Mousse: Rethinking Spectral Optimization for Deep Learning

Spectral optimization has made significant strides, particularly with Muon, which leverages the Stiefel manifold to enhance training velocity and generalization. Yet, Muon’s assumption of an isotropic optimization environment is flawed when applied to Deep Neural Networks, where the curvature spectrum deviates heavily from the norm. Enter Mousse, a fresh approach that melds spectral stability with the geometric adaptivity of second-order preconditioning.

The Problem with Isotropy

Why should we concern ourselves with isotropy in optimization? The AI-AI Venn diagram is getting thicker, and it's essential to understand that in the high-dimensional space of neural networks, not all directions are created equal. Muon's uniform update norm can inadvertently amplify instabilities in high-curvature directions, while essential progress in flatter areas stagnates. This isn't just a minor flaw. it's a fundamental inefficiency that Mousse seeks to rectify.

Mousse: A New Perspective

Mousse stands out by executing optimization in a whitened coordinate space, informed by Kronecker-factored statistics borrowed from Shampoo. This method not only retains the structural integrity of spectral methods but also adapts dynamically to the landscape's varying curvatures. Essentially, Mousse redefines the optimization problem as a spectral steepest descent, bounded by an anisotropic trust region, ultimately computing the optimal update through the polar decomposition of the whitened gradient.
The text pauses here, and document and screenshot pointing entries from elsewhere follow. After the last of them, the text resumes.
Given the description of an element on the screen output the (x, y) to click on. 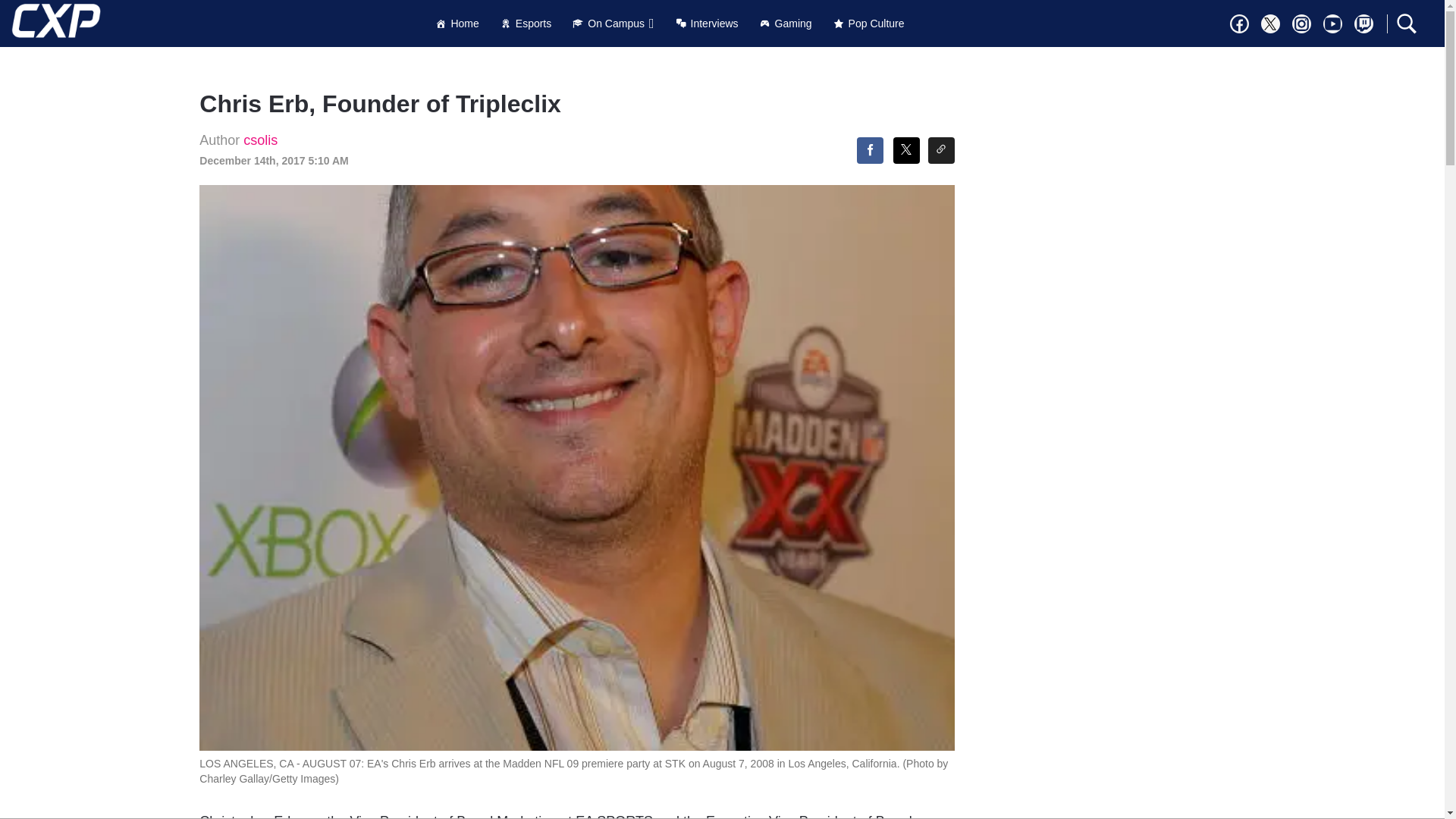
Pop Culture (868, 23)
Esports (525, 23)
csolis (260, 140)
Interviews (707, 23)
On Campus (612, 23)
Interviews (707, 23)
csolis (260, 140)
Gaming (785, 23)
Home (457, 23)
This isn't a partnership announcement. It's a convergence.

The Results Speak

In practical terms, Mousse is achieving impressive outcomes. Testing on language models ranging from 160 million to 800 million parameters, it consistently outshines Muon by reducing training steps by approximately 12%, all while maintaining similar computational demands. The compute layer needs a payment rail, and Mousse is laying down the tracks.

Rethinking Optimization

Should we abandon isotropic constraints entirely? If agents have wallets, who holds the keys? Mousse suggests we might need a more nuanced approach than rigid isotropy allows. By addressing the heavy-tailed, ill-conditioned landscapes of deep learning, Mousse offers a compelling case for rethinking how we approach optimization in neural networks. It's about time we embrace these insights to drive forward the next wave of AI advancements.